▶ **Document text**:
The reading child becomes the reading adult. Many adults don’t read for pleasure; most, I rather fear. And in our age of the ubiquitous device, that is now apparently true of most children: a recent National Literacy Trust report revealed that just one in three children and young people aged 8-18 said that they enjoyed reading in their free time. Plenty of children don’t own a single book. I have just been reading of Bookbanks, the admirable organisation that puts free books into food banks. Help yourself to a book. But we have always had that, in the form of the public library system. And the child who grows up familiar with the local library is at once privileged, a reading child, and somebody whose life is going to be immeasurably enriched, a reading adult.
I was not one of those. I grew up in Egypt, with no access to any library. But there was an English-language bookshop in Cairo, and I remember treating that as a library, sneaking into a corner, taking down the book I had started last week, reading until called away. I was immersed in the works of Arthur Ransome, Swallows and Amazons and the rest, fascinated by this exotic world of children who sailed in boats in a landscape of water and greenery. I was absorbed, displaced for a while from my backdrop – to me, humdrum – of sugar-cane fields, palm trees and camels. The revelation of otherness, of time and space beyond your own, is the first prompt to the imagination.
The reason that fairy stories, myths, legends, were first of all for adults is that they suggested worlds, circumstances, in which things ran differently from the way in which most people’s lives played out; in which the wicked stepmother got her comeuppance; in which the scullery maid married the prince; in which you could find the crock of gold. They may be seen as fodder only for children now, but in the days of their conception the true value of story was understood: it has the power to suggest an alternative.

▶ **Complete the following**:
[a] In the passage on reading, what share of children and young people aged 8-18 said they enjoyed reading in their free time?
[b] Set down the passage on reading word for word, starting with "The reason that" and going on through "suggest an alternative.".
[c] Name every kind of story that the passage on reading says was first of all for adults.

▶ **Supplied information**:
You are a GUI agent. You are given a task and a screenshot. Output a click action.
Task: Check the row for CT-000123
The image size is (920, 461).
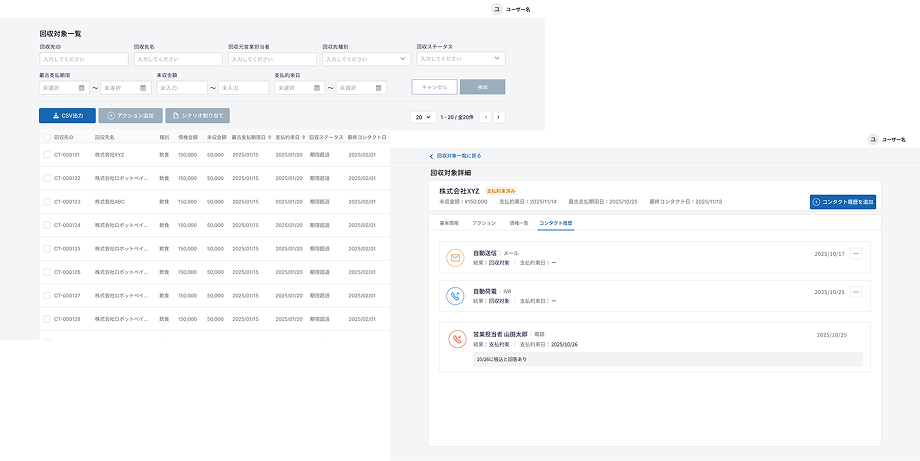[46, 201]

▶ **The results**:
[a] One in three

[b]
The reason that fairy stories, myths, legends, were first of all for adults is that they suggested worlds, circumstances, in which things ran differently from the way in which most people’s lives played out; in which the wicked stepmother got her comeuppance; in which the scullery maid married the prince; in which you could find the crock of gold. They may be seen as fodder only for children now, but in the days of their conception the true value of story was understood: it has the power to suggest an alternative.

[c] Fairy stories, myths, legends